| Your task |
From the line containing "[Slide right] (748, 558)" to the final line of the entries, copy each line exactly. Pictures stay out.

(Extracted data entries)
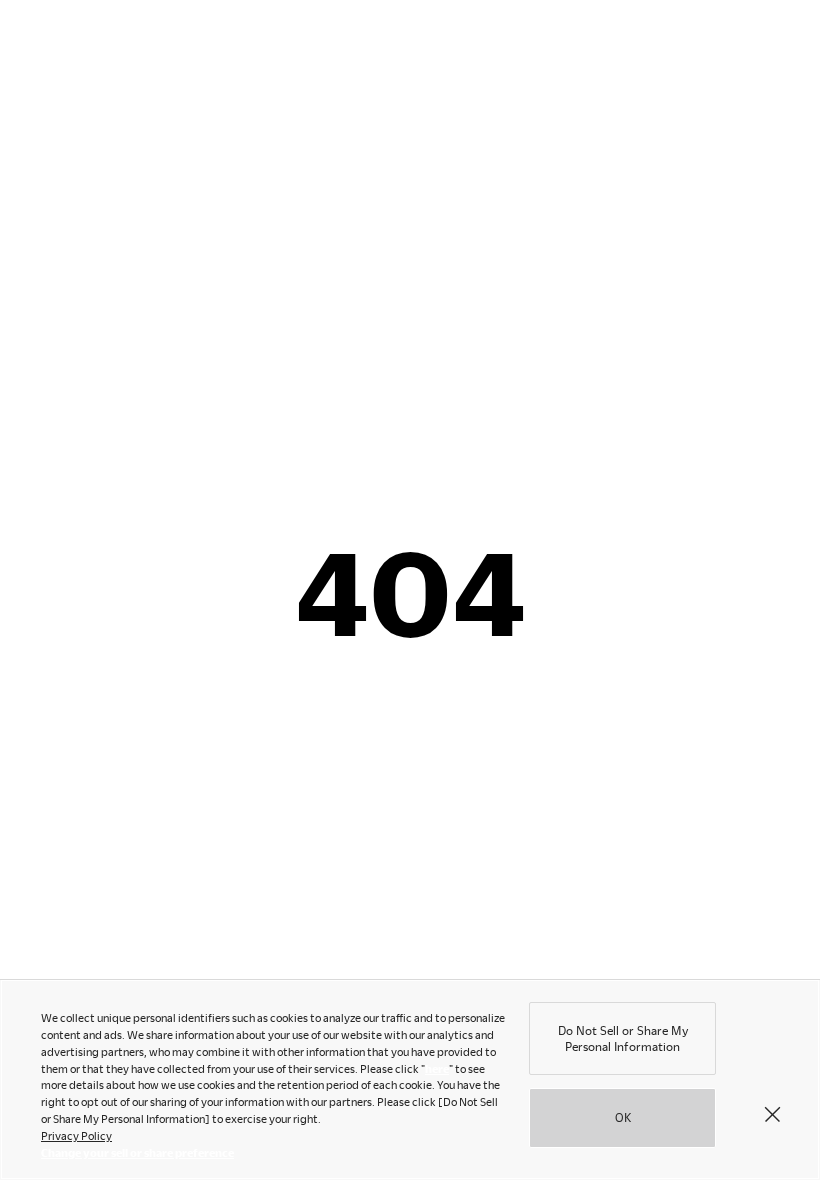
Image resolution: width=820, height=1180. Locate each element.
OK (623, 1117)
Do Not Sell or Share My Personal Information (623, 1038)
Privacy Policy (76, 1135)
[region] (410, 1079)
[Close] (772, 1113)
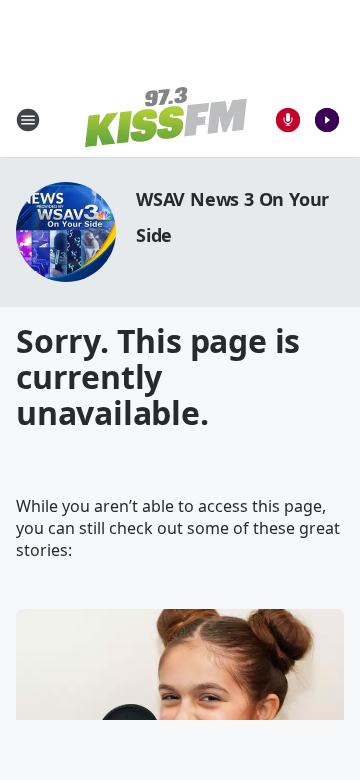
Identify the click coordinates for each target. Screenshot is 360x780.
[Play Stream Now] (327, 120)
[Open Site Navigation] (28, 120)
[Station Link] (166, 119)
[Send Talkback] (288, 120)
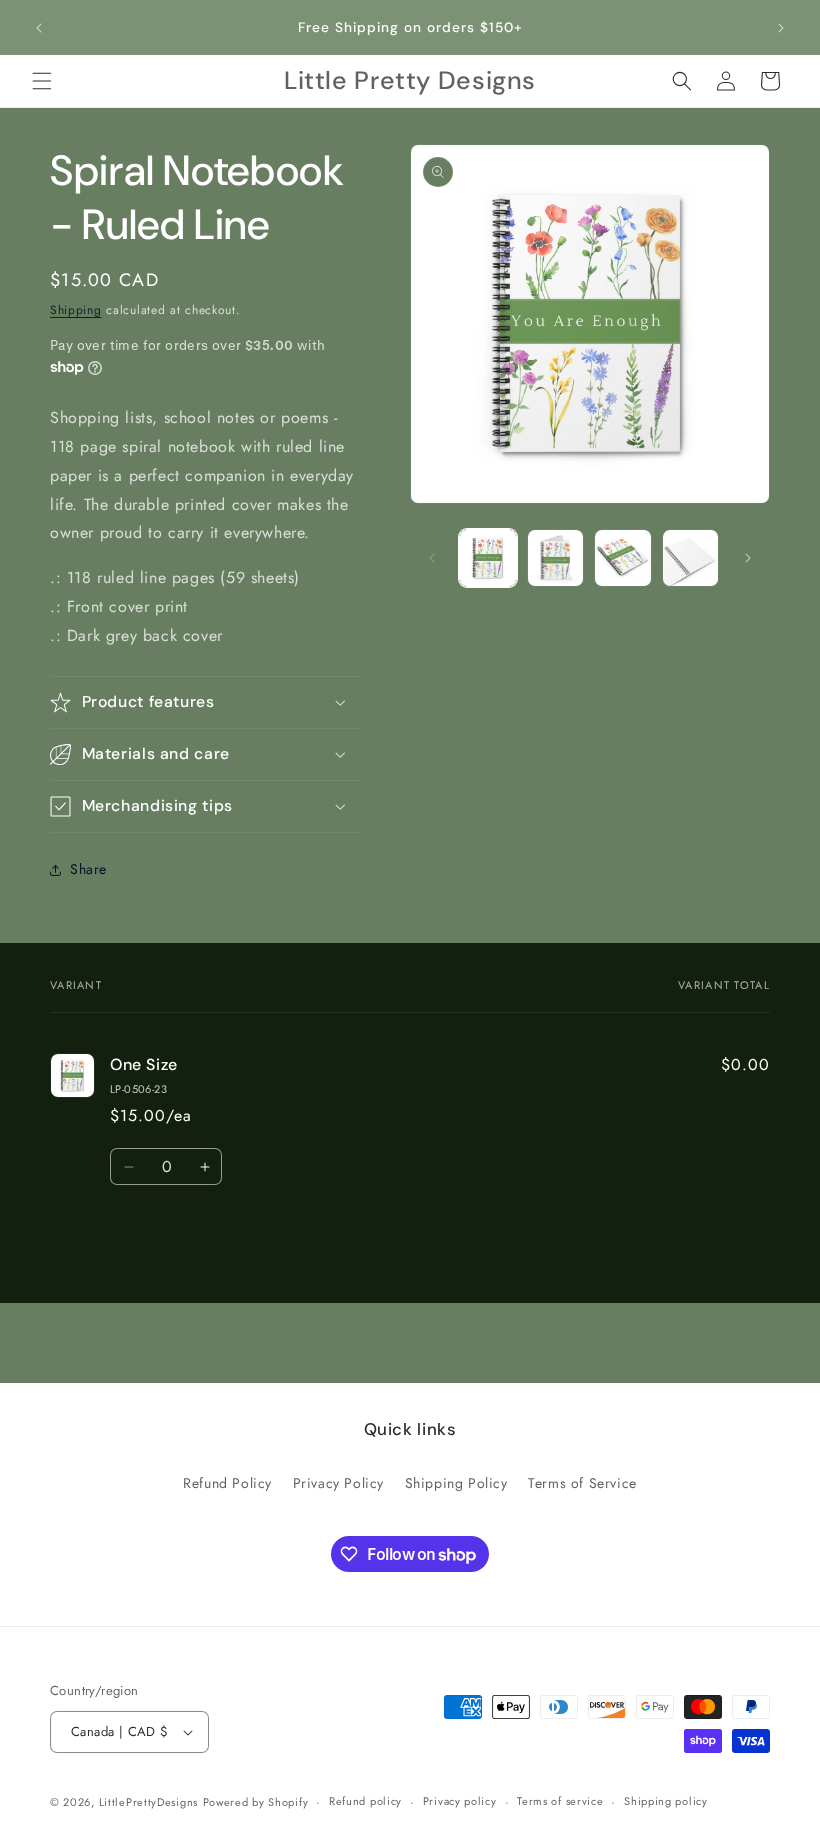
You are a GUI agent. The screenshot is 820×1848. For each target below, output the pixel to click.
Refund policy (365, 1801)
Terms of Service (582, 1483)
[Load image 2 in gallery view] (556, 558)
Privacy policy (460, 1801)
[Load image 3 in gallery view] (623, 558)
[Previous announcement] (39, 28)
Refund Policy (227, 1483)
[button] (42, 81)
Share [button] (88, 869)
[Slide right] (748, 558)
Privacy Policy (338, 1483)
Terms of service (560, 1801)
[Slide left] (432, 558)
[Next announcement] (781, 28)
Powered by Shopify (256, 1802)
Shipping (76, 310)
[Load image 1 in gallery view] (488, 558)
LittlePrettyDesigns (148, 1802)
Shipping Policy (456, 1483)
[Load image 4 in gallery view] (691, 558)
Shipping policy (666, 1801)
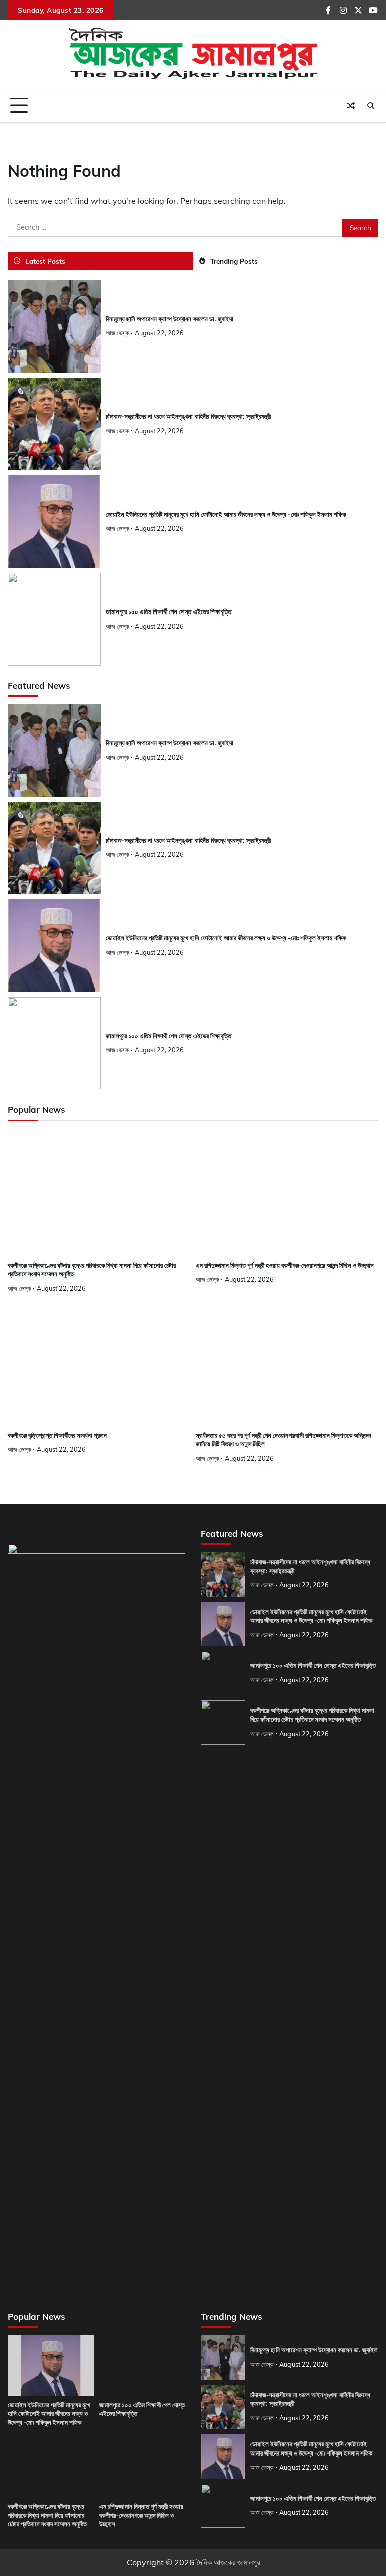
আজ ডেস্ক (117, 333)
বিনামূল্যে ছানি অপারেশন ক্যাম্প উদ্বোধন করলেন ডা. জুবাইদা (169, 319)
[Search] (370, 105)
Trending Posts (234, 261)
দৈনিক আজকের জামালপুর (228, 2562)
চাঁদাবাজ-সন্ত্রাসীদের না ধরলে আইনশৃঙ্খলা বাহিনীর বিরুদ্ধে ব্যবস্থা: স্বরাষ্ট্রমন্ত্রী (188, 416)
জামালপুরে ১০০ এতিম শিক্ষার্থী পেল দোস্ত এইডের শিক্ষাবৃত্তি (168, 612)
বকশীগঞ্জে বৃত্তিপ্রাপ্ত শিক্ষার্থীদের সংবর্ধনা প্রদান (57, 1435)
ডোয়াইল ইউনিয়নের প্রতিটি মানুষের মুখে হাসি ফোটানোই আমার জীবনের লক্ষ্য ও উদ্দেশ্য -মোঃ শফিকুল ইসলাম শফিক (226, 514)
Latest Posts (45, 261)
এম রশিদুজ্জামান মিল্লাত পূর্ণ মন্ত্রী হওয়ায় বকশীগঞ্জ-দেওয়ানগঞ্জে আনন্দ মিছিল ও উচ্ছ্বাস (285, 1265)
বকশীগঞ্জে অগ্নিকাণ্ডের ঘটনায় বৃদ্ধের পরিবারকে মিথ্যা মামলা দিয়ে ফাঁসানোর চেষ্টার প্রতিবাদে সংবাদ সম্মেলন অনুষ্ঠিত (312, 1715)
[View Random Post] (350, 105)
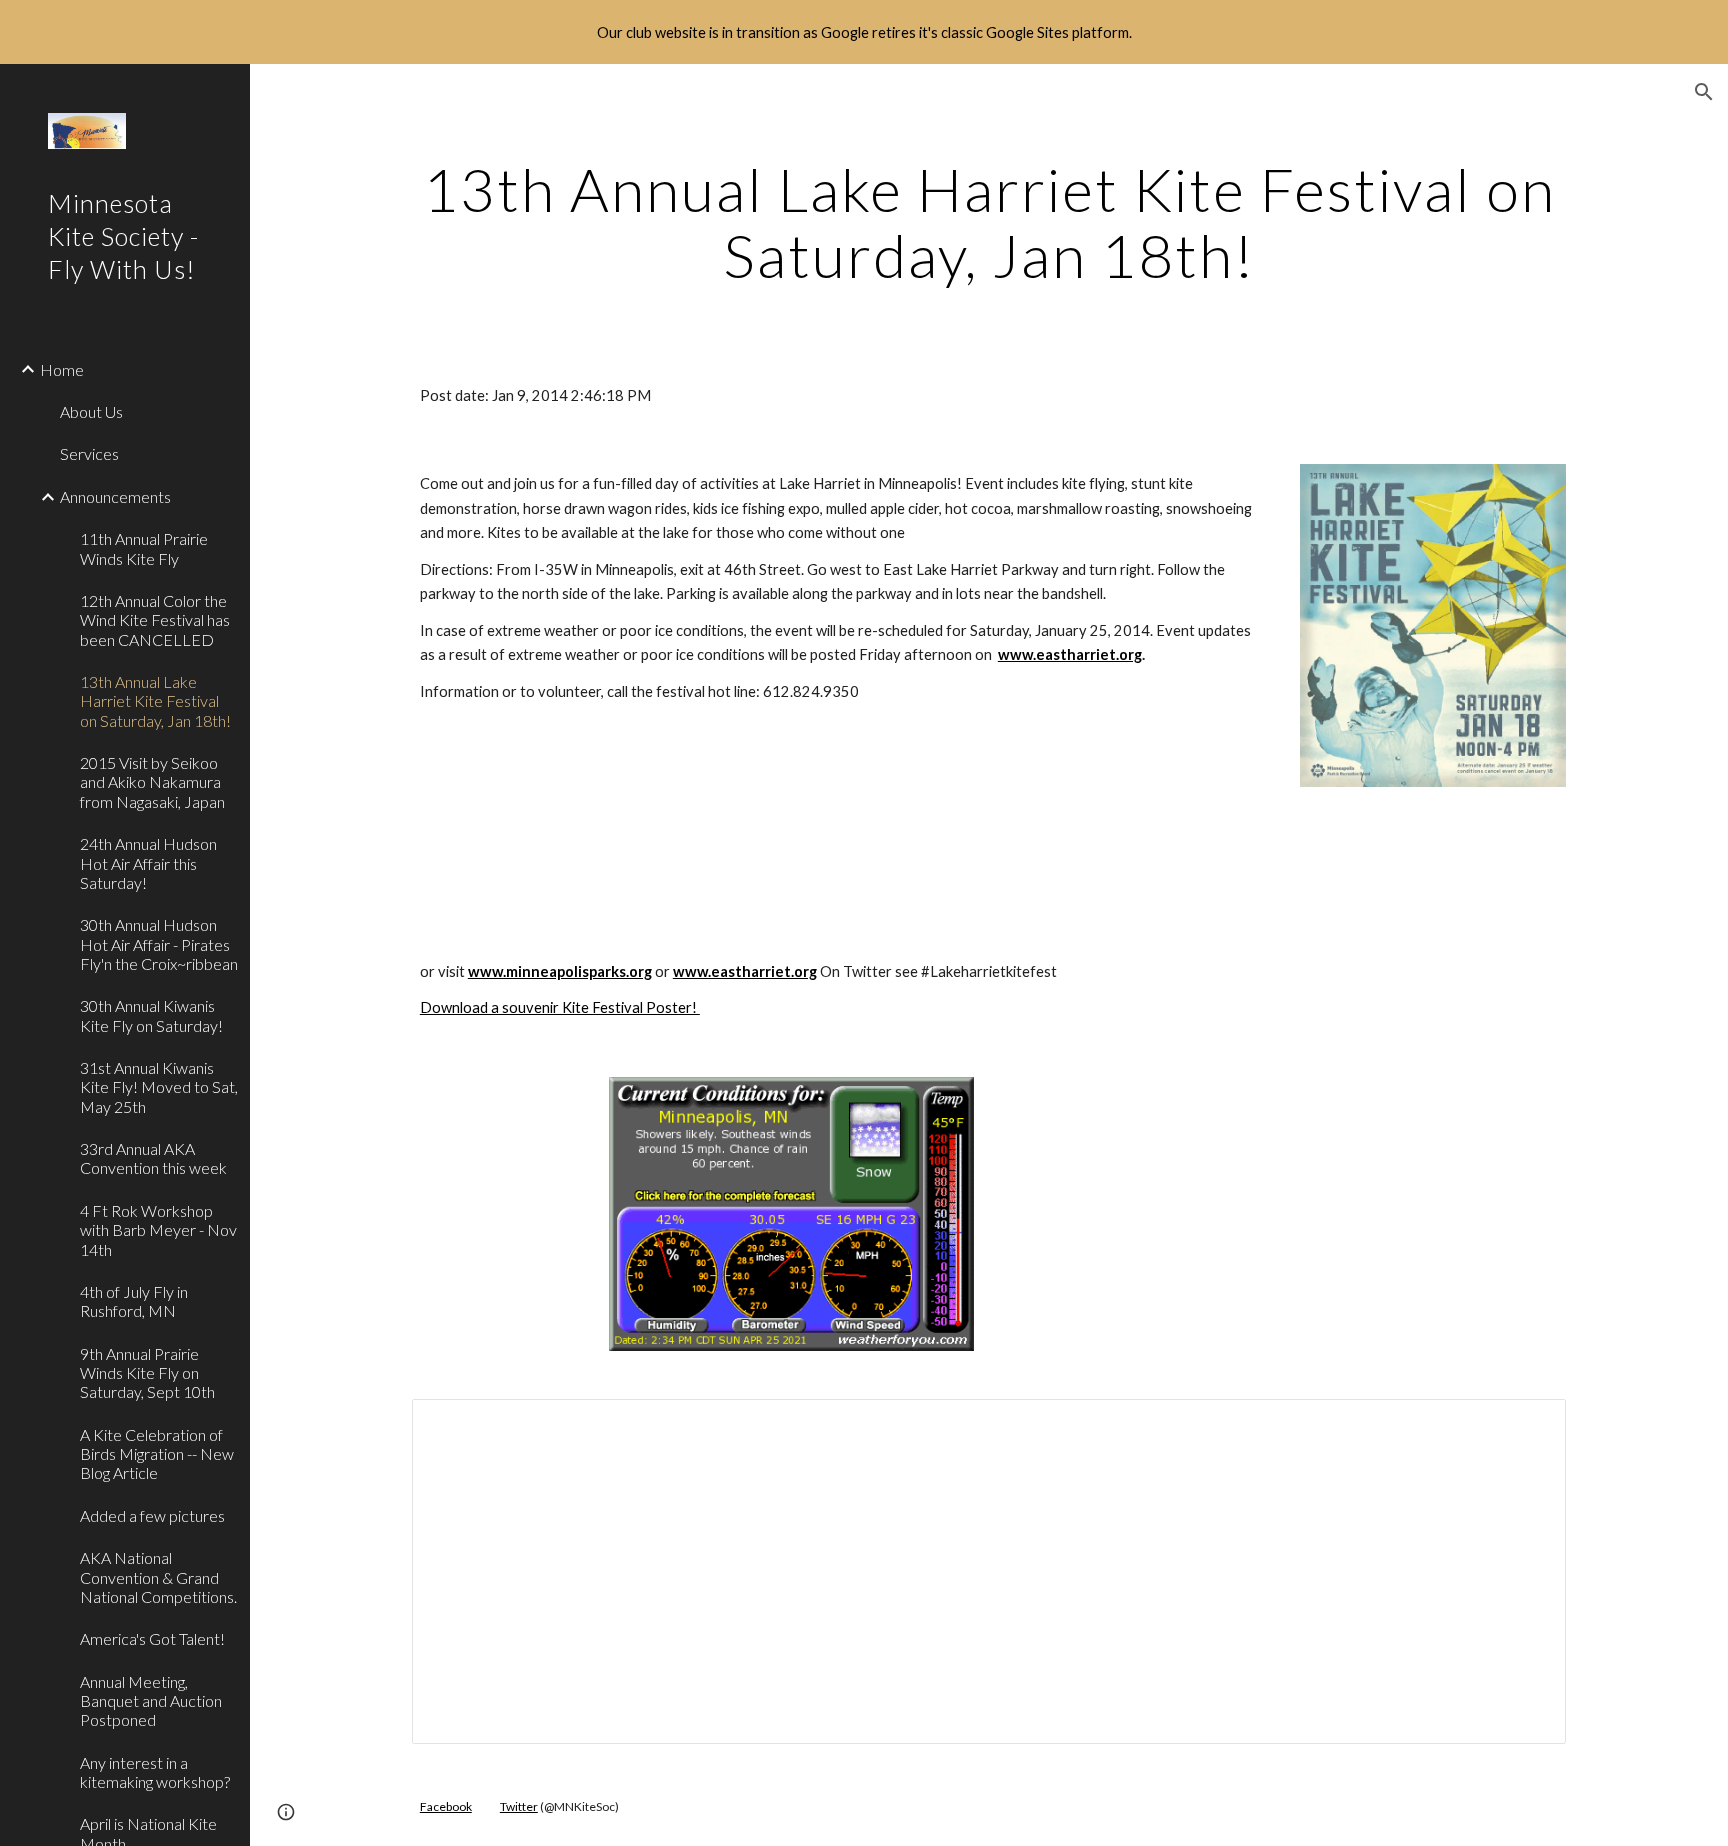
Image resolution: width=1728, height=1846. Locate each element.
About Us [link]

| Task output |
[Slide right] (748, 558)
Privacy Policy (338, 1483)
Terms of service (560, 1801)
[Slide left] (432, 558)
[Next announcement] (781, 28)
Powered by Shopify (256, 1802)
Shipping (76, 310)
[Load image 1 in gallery view] (488, 558)
LittlePrettyDesigns (148, 1802)
Shipping Policy (456, 1483)
[Load image 4 in gallery view] (691, 558)
Shipping policy (666, 1801)
আজ ডেস্ক (117, 333)
বিনামূল্যে ছানি অপারেশন ক্যাম্প উদ্বোধন করলেন ডা. জুবাইদা (169, 319)
[Search] (370, 105)
Trending Posts (234, 261)
দৈনিক আজকের জামালপুর (228, 2562)
চাঁদাবাজ-সন্ত্রাসীদের না ধরলে আইনশৃঙ্খলা বাহিনীর বিরুদ্ধে ব্যবস্থা: স্বরাষ্ট্রমন্ত্রী (188, 416)
জামালপুরে ১০০ এতিম শিক্ষার্থী পেল দোস্ত এইডের শিক্ষাবৃত্তি (168, 612)
বকশীগঞ্জে বৃত্তিপ্রাপ্ত শিক্ষার্থীদের সংবর্ধনা প্রদান (57, 1435)
ডোয়াইল ইউনিয়নের প্রতিটি মানুষের মুখে হাসি ফোটানোই আমার জীবনের লক্ষ্য ও উদ্দেশ্য -মোঃ শফিকুল ইসলাম শফিক (226, 514)
Latest Posts (45, 261)
এম রশিদুজ্জামান মিল্লাত পূর্ণ মন্ত্রী হওয়ায় বকশীগঞ্জ-দেওয়ানগঞ্জে আনন্দ মিছিল ও উচ্ছ্বাস (285, 1265)
বকশীগঞ্জে অগ্নিকাণ্ডের ঘটনায় বৃদ্ধের পরিবারকে মিথ্যা মামলা দিয়ে ফাঁসানোর চেষ্টার প্রতিবাদে সংবাদ সম্মেলন অনুষ্ঠিত (312, 1715)
[View Random Post] (350, 105)
Image resolution: width=1728, height=1846. Locate each element.
About Us [link]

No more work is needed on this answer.